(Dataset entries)
····················
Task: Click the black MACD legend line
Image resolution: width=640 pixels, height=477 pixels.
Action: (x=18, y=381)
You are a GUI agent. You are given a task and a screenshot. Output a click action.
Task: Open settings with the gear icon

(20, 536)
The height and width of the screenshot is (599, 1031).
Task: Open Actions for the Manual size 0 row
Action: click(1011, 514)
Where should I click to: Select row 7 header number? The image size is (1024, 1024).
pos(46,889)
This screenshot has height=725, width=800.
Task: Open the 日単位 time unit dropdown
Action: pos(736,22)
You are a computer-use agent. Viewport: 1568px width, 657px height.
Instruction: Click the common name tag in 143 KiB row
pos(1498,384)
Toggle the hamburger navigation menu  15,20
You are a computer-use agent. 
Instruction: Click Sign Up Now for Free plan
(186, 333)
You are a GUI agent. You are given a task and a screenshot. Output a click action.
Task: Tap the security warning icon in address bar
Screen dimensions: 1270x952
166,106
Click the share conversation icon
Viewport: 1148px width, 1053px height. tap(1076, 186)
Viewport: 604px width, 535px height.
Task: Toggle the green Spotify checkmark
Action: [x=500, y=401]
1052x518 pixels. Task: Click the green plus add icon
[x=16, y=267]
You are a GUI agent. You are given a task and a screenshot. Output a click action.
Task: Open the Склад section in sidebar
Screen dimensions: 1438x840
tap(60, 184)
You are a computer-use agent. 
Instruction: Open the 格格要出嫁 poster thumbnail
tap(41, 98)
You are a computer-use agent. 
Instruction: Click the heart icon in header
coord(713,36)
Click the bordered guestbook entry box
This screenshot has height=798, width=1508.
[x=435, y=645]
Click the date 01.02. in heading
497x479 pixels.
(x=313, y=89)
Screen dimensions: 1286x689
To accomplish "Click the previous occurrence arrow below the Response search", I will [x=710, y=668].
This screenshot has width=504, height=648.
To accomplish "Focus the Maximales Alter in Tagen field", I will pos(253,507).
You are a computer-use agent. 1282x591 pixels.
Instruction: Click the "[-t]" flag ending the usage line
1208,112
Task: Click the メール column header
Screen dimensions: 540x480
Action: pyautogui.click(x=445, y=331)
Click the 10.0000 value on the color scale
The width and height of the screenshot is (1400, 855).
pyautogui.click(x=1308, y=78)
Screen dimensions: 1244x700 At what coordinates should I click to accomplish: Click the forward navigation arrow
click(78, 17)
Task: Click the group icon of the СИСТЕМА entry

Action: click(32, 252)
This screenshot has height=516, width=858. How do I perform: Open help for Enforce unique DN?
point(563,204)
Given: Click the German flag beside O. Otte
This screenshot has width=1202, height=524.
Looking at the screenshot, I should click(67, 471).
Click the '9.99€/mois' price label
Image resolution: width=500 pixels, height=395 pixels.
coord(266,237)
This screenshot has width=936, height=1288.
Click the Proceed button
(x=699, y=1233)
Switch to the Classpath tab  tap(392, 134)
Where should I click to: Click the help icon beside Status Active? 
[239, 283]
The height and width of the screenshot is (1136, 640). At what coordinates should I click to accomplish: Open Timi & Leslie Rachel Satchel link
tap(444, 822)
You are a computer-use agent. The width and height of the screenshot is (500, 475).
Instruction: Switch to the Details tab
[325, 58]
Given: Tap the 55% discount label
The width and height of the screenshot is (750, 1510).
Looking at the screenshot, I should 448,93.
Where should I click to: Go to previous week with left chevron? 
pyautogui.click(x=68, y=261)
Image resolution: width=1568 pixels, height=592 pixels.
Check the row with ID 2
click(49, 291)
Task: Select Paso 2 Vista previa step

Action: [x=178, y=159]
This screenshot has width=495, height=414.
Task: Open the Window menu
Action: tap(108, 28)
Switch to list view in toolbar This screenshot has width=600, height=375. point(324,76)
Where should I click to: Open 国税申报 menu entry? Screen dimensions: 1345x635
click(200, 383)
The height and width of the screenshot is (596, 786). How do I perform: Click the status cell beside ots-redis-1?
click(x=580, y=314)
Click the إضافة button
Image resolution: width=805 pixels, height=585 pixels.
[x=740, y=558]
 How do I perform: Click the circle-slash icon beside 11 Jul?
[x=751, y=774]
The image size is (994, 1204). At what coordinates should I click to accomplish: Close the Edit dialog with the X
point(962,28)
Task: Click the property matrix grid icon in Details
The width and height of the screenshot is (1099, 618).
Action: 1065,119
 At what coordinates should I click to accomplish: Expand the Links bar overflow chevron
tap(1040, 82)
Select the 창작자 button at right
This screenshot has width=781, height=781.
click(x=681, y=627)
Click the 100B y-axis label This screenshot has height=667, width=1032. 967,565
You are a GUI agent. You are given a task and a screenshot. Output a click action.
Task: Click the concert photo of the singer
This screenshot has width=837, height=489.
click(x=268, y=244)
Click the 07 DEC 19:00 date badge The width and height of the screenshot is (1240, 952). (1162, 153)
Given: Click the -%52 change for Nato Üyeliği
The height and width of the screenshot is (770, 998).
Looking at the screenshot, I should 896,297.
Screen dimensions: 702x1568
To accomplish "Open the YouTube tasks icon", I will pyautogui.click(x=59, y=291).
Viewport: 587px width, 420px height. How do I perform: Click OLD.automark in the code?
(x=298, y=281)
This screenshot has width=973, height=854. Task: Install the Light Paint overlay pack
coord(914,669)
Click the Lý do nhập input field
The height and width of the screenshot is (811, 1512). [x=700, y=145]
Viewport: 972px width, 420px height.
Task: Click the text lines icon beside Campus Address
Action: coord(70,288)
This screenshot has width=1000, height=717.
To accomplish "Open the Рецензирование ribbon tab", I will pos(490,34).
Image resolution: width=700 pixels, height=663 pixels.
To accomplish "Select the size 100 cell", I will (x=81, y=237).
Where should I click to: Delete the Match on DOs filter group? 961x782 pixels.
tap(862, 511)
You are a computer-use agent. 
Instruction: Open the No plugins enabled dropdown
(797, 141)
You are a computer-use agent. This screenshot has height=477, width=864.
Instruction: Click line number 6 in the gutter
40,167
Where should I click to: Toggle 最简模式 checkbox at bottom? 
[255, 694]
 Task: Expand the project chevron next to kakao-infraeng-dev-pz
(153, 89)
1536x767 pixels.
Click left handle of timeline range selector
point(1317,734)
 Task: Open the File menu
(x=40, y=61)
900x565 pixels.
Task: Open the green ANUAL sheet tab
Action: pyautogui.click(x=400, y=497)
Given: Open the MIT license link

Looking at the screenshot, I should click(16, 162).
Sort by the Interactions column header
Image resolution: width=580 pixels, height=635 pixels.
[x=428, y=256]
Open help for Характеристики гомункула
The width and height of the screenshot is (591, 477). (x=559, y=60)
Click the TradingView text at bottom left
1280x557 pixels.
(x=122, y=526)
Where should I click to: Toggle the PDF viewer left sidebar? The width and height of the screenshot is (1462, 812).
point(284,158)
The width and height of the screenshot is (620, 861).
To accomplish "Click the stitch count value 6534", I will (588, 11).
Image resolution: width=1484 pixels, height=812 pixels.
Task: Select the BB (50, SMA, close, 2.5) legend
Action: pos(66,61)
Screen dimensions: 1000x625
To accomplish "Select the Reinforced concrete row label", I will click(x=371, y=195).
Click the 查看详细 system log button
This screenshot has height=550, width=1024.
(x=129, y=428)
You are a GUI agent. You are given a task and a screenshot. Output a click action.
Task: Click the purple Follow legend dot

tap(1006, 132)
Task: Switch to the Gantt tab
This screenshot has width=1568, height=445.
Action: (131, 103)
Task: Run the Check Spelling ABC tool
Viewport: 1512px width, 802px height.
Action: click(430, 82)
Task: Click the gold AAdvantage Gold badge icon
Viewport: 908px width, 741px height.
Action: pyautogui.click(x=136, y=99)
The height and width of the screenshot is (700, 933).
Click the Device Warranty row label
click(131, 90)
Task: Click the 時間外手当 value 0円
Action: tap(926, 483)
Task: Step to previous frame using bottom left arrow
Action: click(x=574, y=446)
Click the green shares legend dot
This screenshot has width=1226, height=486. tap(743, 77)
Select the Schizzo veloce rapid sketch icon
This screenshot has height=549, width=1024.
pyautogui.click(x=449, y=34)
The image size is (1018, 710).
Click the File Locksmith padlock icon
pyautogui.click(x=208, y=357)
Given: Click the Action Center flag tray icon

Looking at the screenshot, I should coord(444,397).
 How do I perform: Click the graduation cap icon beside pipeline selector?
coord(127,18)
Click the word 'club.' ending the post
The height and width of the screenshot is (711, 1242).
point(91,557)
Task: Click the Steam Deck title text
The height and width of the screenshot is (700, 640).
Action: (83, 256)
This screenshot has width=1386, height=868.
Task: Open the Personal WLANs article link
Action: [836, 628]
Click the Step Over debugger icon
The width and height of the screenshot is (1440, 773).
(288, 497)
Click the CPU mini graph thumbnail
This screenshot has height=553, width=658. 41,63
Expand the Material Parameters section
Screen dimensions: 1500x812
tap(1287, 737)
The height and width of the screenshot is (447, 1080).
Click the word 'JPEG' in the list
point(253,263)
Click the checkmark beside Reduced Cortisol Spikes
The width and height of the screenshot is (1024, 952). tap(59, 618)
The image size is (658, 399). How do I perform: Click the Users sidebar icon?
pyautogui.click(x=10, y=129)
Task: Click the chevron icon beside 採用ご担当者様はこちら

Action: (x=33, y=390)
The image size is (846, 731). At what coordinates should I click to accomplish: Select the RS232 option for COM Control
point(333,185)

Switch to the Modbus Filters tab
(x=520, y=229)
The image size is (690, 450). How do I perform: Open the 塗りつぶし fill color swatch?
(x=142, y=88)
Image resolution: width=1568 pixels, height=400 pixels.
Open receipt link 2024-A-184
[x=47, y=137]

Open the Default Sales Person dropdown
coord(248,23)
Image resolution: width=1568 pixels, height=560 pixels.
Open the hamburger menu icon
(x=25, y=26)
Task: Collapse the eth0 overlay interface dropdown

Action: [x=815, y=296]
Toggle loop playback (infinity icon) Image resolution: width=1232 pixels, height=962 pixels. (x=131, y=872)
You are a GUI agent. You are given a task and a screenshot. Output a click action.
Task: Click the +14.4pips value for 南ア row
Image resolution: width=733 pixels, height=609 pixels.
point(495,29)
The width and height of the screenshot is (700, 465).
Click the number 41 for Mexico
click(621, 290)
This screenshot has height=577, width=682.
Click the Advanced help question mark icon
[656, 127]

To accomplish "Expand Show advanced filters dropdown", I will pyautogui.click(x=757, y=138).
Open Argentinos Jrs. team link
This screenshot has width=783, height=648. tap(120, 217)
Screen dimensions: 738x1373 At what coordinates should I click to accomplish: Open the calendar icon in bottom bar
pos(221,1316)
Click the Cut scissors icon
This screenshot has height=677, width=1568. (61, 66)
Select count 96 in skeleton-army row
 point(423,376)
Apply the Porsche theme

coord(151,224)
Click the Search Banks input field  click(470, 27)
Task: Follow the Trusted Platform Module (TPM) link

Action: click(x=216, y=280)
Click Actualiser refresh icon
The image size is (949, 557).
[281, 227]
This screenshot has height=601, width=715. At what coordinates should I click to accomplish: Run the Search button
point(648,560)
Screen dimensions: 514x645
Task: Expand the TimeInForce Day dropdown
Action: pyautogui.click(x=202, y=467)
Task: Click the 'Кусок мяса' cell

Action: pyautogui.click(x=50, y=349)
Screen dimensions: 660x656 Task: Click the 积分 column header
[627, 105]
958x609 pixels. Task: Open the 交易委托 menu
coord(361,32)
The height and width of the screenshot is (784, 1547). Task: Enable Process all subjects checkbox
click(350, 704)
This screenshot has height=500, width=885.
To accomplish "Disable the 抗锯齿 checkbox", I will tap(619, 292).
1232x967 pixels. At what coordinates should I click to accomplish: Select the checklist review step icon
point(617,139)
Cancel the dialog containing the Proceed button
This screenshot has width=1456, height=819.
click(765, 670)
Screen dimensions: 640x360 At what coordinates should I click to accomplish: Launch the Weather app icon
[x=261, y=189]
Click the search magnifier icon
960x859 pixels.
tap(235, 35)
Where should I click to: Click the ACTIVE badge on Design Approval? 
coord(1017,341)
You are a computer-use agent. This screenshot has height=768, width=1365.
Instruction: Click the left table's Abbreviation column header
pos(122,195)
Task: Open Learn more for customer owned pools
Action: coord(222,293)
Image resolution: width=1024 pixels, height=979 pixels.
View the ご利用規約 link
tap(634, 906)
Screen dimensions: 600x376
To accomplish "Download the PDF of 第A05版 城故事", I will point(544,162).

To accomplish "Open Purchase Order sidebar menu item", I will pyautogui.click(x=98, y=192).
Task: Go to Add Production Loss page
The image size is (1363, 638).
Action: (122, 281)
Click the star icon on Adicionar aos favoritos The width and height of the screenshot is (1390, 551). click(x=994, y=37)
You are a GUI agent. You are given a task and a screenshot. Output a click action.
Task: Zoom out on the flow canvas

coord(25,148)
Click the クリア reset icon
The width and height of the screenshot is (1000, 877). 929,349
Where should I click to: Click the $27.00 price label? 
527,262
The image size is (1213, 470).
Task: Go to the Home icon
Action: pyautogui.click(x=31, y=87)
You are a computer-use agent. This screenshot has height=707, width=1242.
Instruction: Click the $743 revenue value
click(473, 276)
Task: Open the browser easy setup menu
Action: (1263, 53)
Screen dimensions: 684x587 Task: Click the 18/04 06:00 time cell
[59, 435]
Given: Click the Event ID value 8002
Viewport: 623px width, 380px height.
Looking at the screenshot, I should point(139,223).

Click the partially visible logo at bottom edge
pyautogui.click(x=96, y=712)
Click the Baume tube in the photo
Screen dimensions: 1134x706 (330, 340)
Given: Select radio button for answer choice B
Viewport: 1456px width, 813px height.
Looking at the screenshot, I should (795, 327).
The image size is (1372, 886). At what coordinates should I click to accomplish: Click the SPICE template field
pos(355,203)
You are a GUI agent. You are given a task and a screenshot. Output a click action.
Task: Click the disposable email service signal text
····················
### Your goal
From the records above, pull out every line containing the word "computer".

### Your response
You are a computer-use agent. Viewport: 1568px width, 657px height.
You are a computer-use agent. 
You are a computer-use agent. 
You are a computer-use agent. 
You are a computer-use agent. 1282x591 pixels.
You are a computer-use agent. The width and height of the screenshot is (500, 475).
You are a computer-use agent. 
You are a computer-use agent. This screenshot has height=477, width=864.
You are a computer-use agent. This screenshot has height=768, width=1365.
You are a computer-use agent. This screenshot has height=707, width=1242.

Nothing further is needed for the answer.